Пока Чистяков принимал душ, Настя переоделась и разложила на
столе свои записи, готовясь к подробному рассказу о том, как провела время в
Томилине. Она все-все расскажет Лешке, даже про то, как ей не понравился
Вторушин с его повествованием о бабушкиных стертых бедрах, и про то, как
встречалась со Старковым, признавшимся ей в былой влюбленности, и про то, как
давилась овсянкой и покупала в магазине «неправильную и вредную» еду. И даже
про розовый с зеленым торшер с изысканным именем Харлампий Аколуфьевич. Как
хорошо, что у нее есть такой Лешка, который любит и умеет слушать и которому
можно все рассказать, потому что он самый умный и самый добрый, он все поймет и
во всем разберется.
* * *
Подружка отнеслась к Чистякову настороженно, она никак не
могла понять, что это за дядька, а вдруг это ветеринар, который сейчас достанет
большой шприц и начнет делать больно? Но когда они втроем вышли из зверинца и
отправились привычным маршрутом вниз к реке, собака успокоилась и занялась
своими делами, попутно обнюхиваясь с другими собаками, которых выгуливали
волонтеры.
— Как у вас тут много собачников, — заметил
Алексей.
— Это добровольцы, они только гуляют с собаками из
зверинца, — объяснила Настя.
— А почему ты выбрала именно эту собаку? — спросил
он. — Выбрала бы вон ту, смотри, какая симпатяга. И явно молодая,
здоровая.
Он показал на бело-рыжую некрупную дворняжку, которую вела
на поводке женщина лет тридцати. Дворняжка весело подпрыгивала и живо
интересовалась всем происходящим.
— Потому и выбрала, что Подружка старая и больная.

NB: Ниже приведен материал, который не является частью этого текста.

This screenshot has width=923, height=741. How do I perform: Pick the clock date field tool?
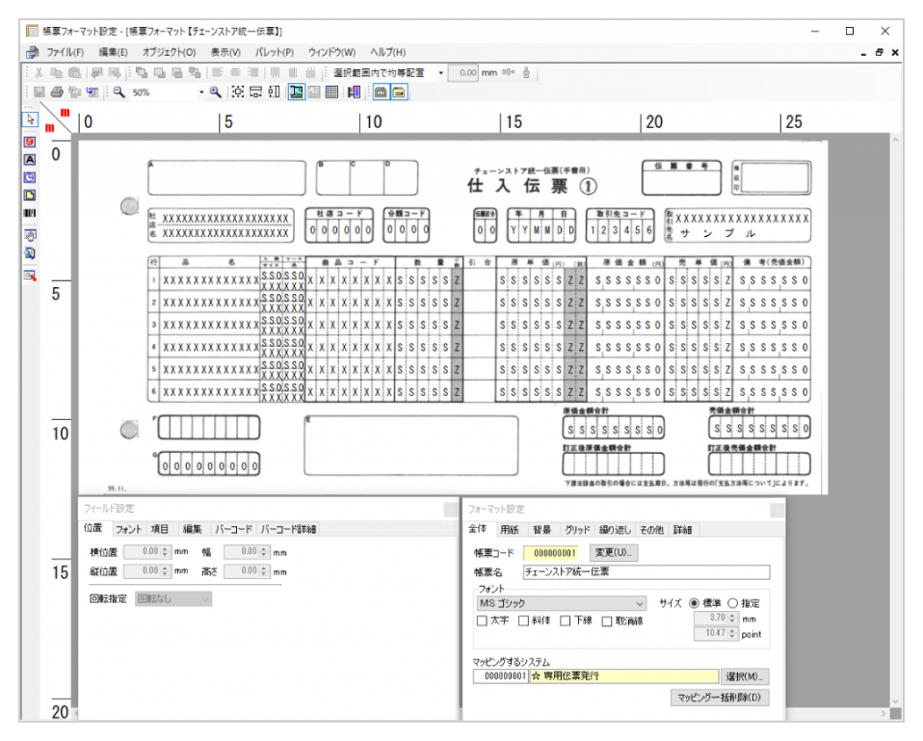[30, 177]
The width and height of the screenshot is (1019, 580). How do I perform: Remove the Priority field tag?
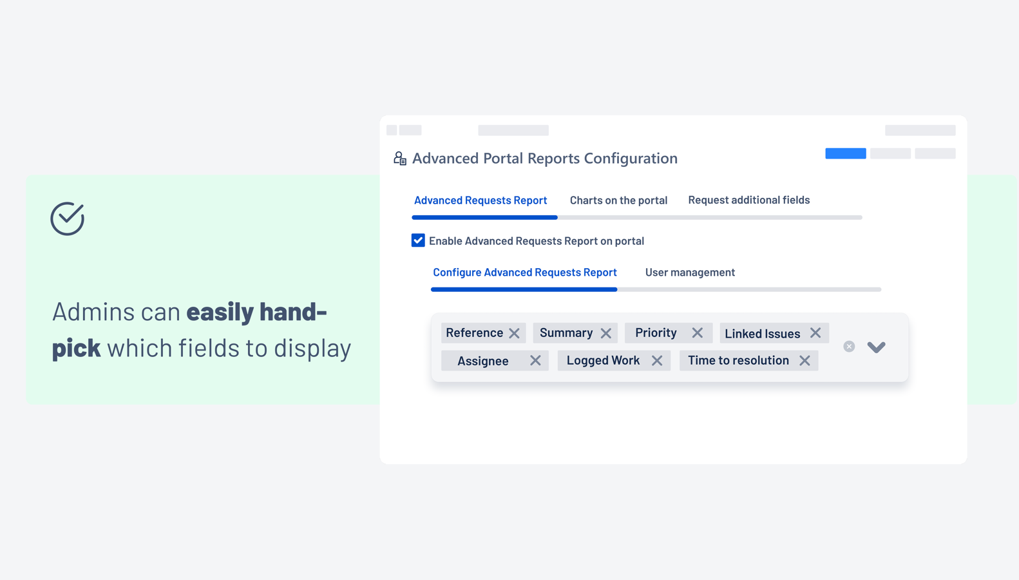(x=697, y=333)
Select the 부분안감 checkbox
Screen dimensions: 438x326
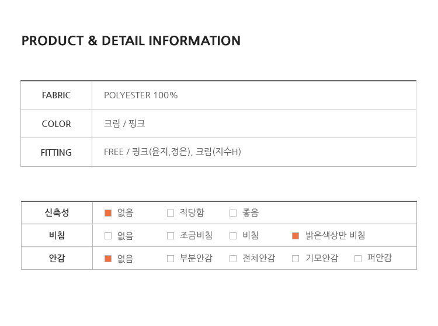[x=171, y=258]
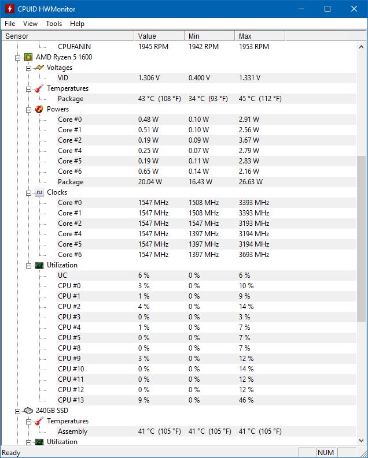Open the File menu
368x458 pixels.
pyautogui.click(x=10, y=24)
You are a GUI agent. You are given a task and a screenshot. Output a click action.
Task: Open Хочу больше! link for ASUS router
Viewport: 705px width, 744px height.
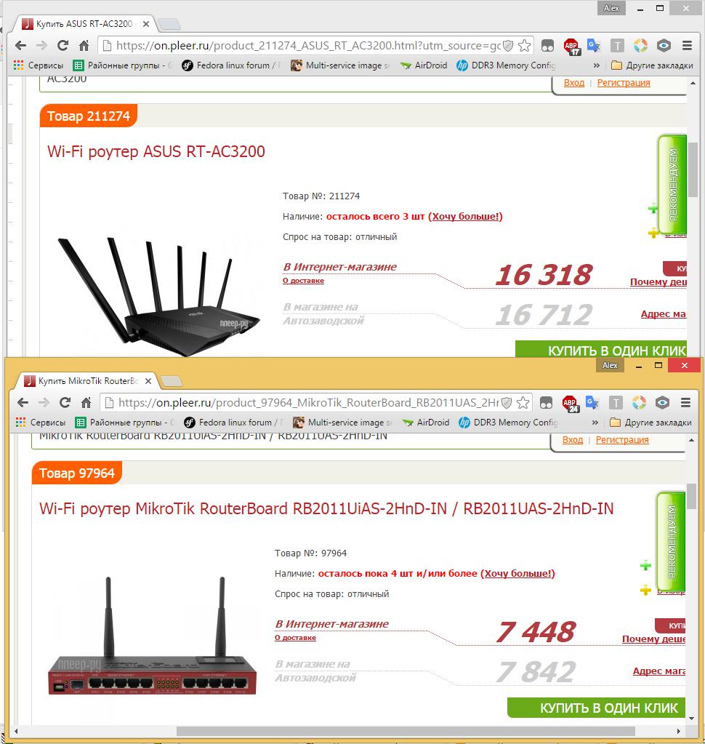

Молодых и здоровых все любят, а вот старые и больные никому не нужны.
Леша искоса посмотрел на нее, потом обнял за плечи и прижал
к себе.
— Я тебя очень люблю, — едва слышно шепнул он.

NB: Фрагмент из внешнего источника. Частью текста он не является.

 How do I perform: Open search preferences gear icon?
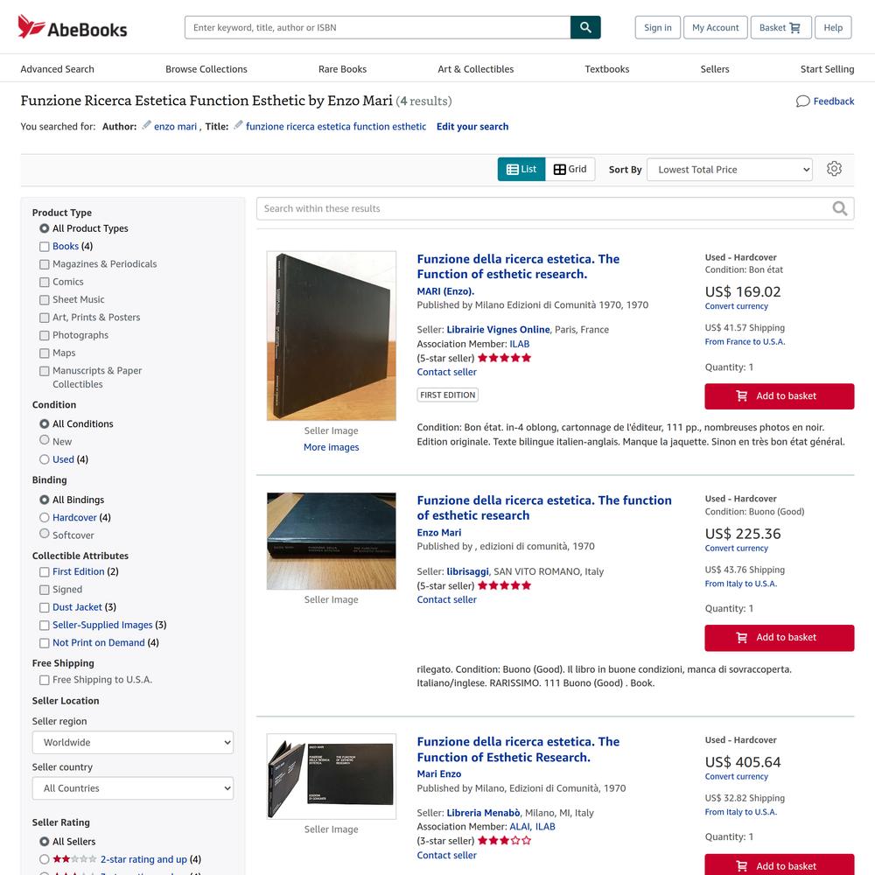(834, 169)
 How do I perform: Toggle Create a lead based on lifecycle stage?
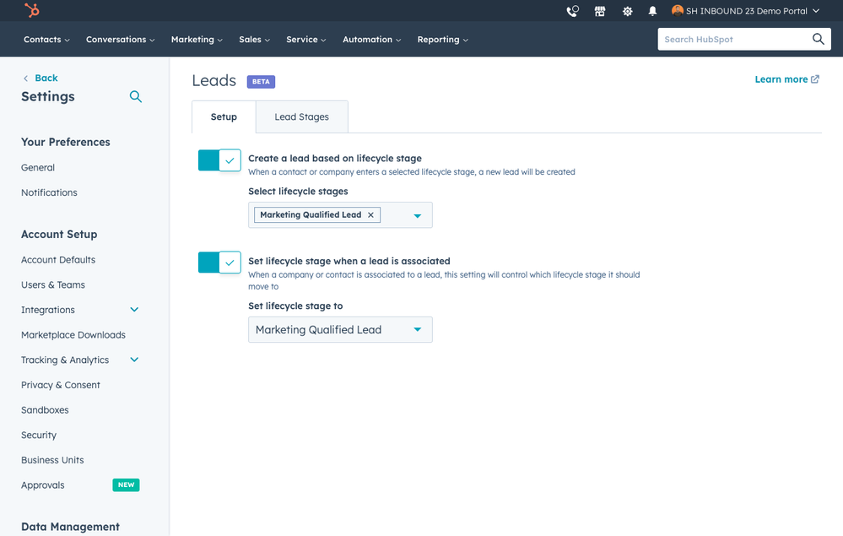[x=219, y=160]

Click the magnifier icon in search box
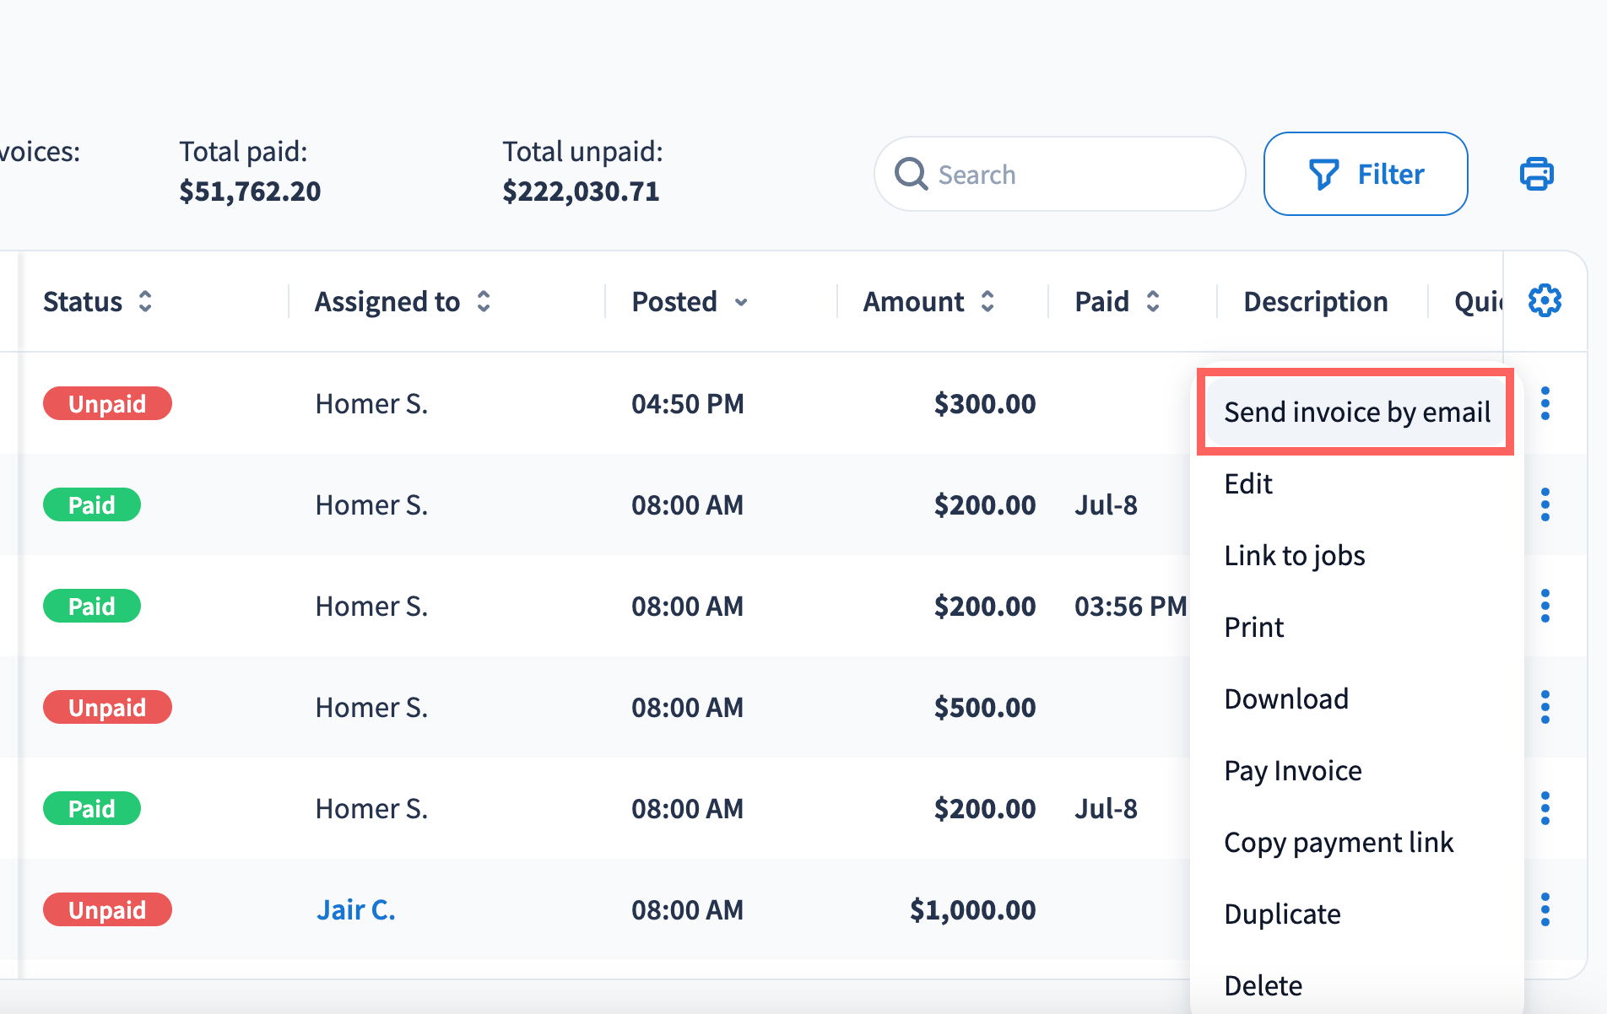[911, 174]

День шел по плану, они погуляли, пообедали, поспали, уложив
Подружку на пол рядом с кроватью, съездили в город, где Настя показала мужу
здание горотдела внутренних дел, концертный зал и проходной двор, где убили
Корягину, а также дом, где она жила, потом они выпили кофе и съели по куску
торта, потом поехали в район новостроек, где жила и была убита Аида Борисовна
Павлова. И даже съездили на кладбище, и Настя показала Алексею две могилы —
Павловой и Алисы Ярцевой. Ужинать отправились в ресторан при гостинице «Заря»,
в баре которой Настя встретила Полосухина и его сообщника Аркадия
Вольдемаровича.
Ей казалось, что до пяти утра она не выдержит, но оказалось,
что болеть «за наших» — дело азартное и увлекательное, и она даже не заметила,
как прошло время. Надо же, а ведь она никогда прежде не интересовалась спортом…

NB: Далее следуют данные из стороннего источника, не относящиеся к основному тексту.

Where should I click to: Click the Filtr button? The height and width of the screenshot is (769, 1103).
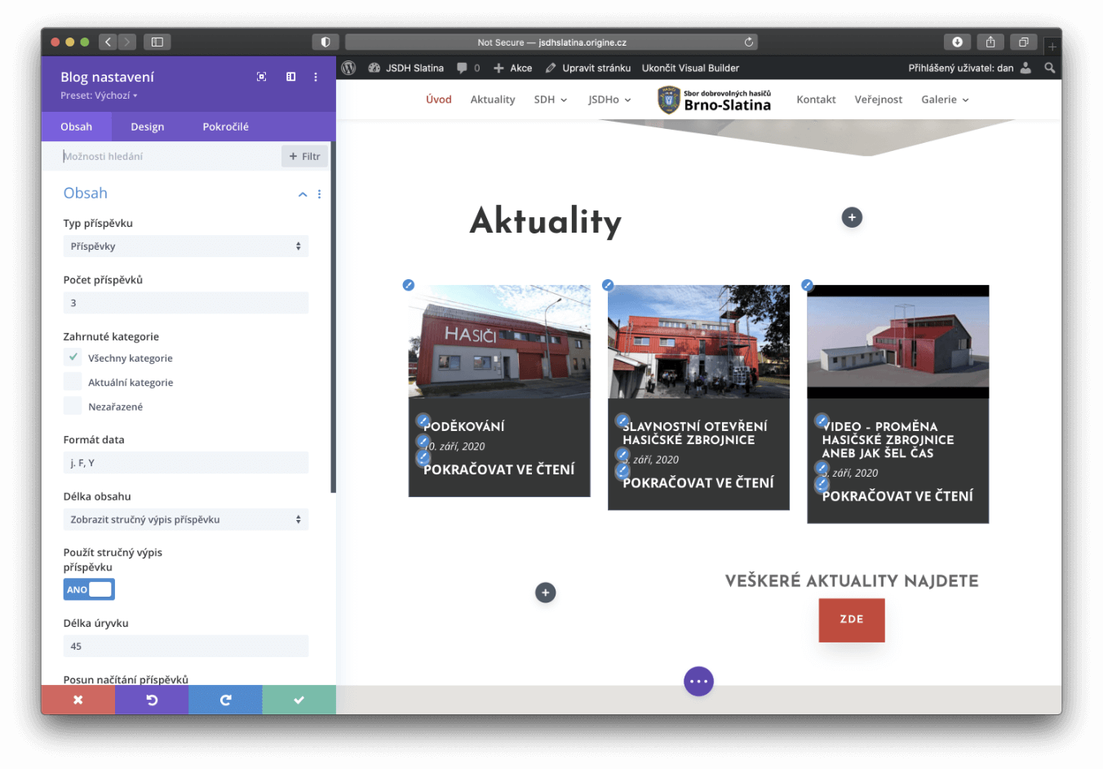coord(304,156)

Неужели действительно на пороге пятидесятилетия ей начинают открываться новые
стороны жизни, о существовании которых она даже не подозревала? Неужели после
пятидесяти лет не продолжается кое-как прежняя жизнь, а начинается другая,
совсем новая?
Засыпая, она с сожалением подумала о том, что сегодня не
увидела снегиря. А ей так хотелось показать его Чистякову!